--- BEGIN Extract to read ---

United States District Court, D. New Mexico

October 12, 2017

DAVID APODACA, Petitioner,


         THIS MATTER is before the Court on United States Magistrate Judge Carmen E. Garza's Proposed Findings and Recommended Disposition (the “PFRD”), (CV Doc. 23), filed July 6, 2017; and Petitioner David Apodaca's Objections to the Magistrate's Proposed Findings and Recommended Disposition (the “Objections”), (CV Doc. 26), filed August 21, 2017.[1] In the PFRD, the Magistrate Judge recommended denying Petitioner's Motion to Correct Sentence Under 28 U.S.C. § 2255 and 18 U.S.C. § 3582(c)(2) (the “Motion”), (CV Doc. 1), filed June 14, 2016, following the United States Supreme Court's decision in Beckles v. United States, 137 S.Ct. 886 (2017). (CV Doc. 23 at 8).

         The parties were notified that written objections to the PFRD were due within 14 days. Id. Petitioner timely objected. (CV Doc. 26). Respondent did not object to the PFRD or respond to Petitioner's Objections, and the time for doing so has passed. Following a de novo review of the PFRD, the Objections, and the record, the Court will overrule Petitioner's Objections, adopt the PFRD, and deny Petitioner's Motion.

         I. Background

         This case arises from Petitioner's guilty plea and sentence, but it has come to involve questions regarding advisory sentence range calculations, the interplay between precedent from the Tenth Circuit Court of Appeals and the Supreme Court, and the Court's understanding of its own discretion. On September 7, 2007, Petitioner pled guilty pursuant to a Fed. R. Crim. P. Rule 11(c)(1)(C) plea agreement to two counts: conspiracy to manufacture, distribute, and possess with intent to distribute controlled substances, in violation of 21 U.S.C. § 846, and possession with intent to distribute more than 500 grams of methamphetamine in violation of 21 U.S.C. §§ 841(a)(1) and (b)(1)(A). (CR Doc. 253 at 2). Petitioner's pre-sentence report (“PSR”) calculated Petitioner's advisory United States Sentencing Guidelines (“U.S.S.G.” or “Guidelines”) range as 292 to 365 months based on Petitioner's adjusted offense level of 35 and criminal history category VI. (CR Doc. 566 at 2; CV Doc. 21 at 2). The PSR calculated this range based on the amount of methamphetamine involved, the firearms found at Petitioner's residence, and Petitioner's role in directing or managing another, which resulted in an adjusted offense level of 38, and a three-level reduction for Petitioner's acceptance of responsibility. (CV Doc. 1 at 3).

--- END Extract to read ---
--- BEGIN Dataset ---

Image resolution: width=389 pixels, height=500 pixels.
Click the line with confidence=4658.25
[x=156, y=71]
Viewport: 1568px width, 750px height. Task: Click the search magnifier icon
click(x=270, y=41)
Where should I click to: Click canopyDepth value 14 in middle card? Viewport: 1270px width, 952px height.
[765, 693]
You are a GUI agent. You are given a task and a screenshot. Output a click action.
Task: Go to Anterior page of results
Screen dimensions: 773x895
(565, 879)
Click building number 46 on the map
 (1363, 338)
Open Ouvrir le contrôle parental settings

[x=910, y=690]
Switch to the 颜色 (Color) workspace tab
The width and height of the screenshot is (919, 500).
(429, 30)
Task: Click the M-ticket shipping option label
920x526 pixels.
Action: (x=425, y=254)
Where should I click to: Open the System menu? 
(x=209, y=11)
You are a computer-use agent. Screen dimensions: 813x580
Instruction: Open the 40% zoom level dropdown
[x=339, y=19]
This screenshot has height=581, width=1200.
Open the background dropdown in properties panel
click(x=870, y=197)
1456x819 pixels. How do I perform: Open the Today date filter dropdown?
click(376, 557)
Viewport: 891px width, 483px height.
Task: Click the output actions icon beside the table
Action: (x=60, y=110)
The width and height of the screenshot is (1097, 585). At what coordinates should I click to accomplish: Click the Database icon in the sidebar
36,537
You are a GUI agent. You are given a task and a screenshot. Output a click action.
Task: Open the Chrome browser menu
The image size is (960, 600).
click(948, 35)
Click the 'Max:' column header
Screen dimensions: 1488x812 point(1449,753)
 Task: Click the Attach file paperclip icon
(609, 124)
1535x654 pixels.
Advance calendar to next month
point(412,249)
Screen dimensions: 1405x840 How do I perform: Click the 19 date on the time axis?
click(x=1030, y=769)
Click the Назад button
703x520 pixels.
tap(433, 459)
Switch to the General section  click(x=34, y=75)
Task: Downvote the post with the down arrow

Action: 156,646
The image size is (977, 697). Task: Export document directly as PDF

--- END Dataset ---

#### [Directions]
[1] From the court order, write out the part that opens with the words containing "United States District" and closes with "Doc. 23 at 8).".
[2] Sum up the court order in three sentences.

#### [Expected responses]
[1]
United States District Court, D. New Mexico

October 12, 2017

DAVID APODACA, Petitioner,


         THIS MATTER is before the Court on United States Magistrate Judge Carmen E. Garza's Proposed Findings and Recommended Disposition (the “PFRD”), (CV Doc. 23), filed July 6, 2017; and Petitioner David Apodaca's Objections to the Magistrate's Proposed Findings and Recommended Disposition (the “Objections”), (CV Doc. 26), filed August 21, 2017.[1] In the PFRD, the Magistrate Judge recommended denying Petitioner's Motion to Correct Sentence Under 28 U.S.C. § 2255 and 18 U.S.C. § 3582(c)(2) (the “Motion”), (CV Doc. 1), filed June 14, 2016, following the United States Supreme Court's decision in Beckles v. United States, 137 S.Ct. 886 (2017). (CV Doc. 23 at 8).

[2] A magistrate judge recommended denying David Apodaca's motion to correct his sentence, and he filed objections to that recommendation. After a de novo review, the court overruled his objections, adopted the recommendation, and denied the motion. The case comes from his 2007 guilty plea to a drug conspiracy count and a count of possessing more than 500 grams of methamphetamine with intent to distribute, for which his pre-sentence report set an advisory range of 292 to 365 months.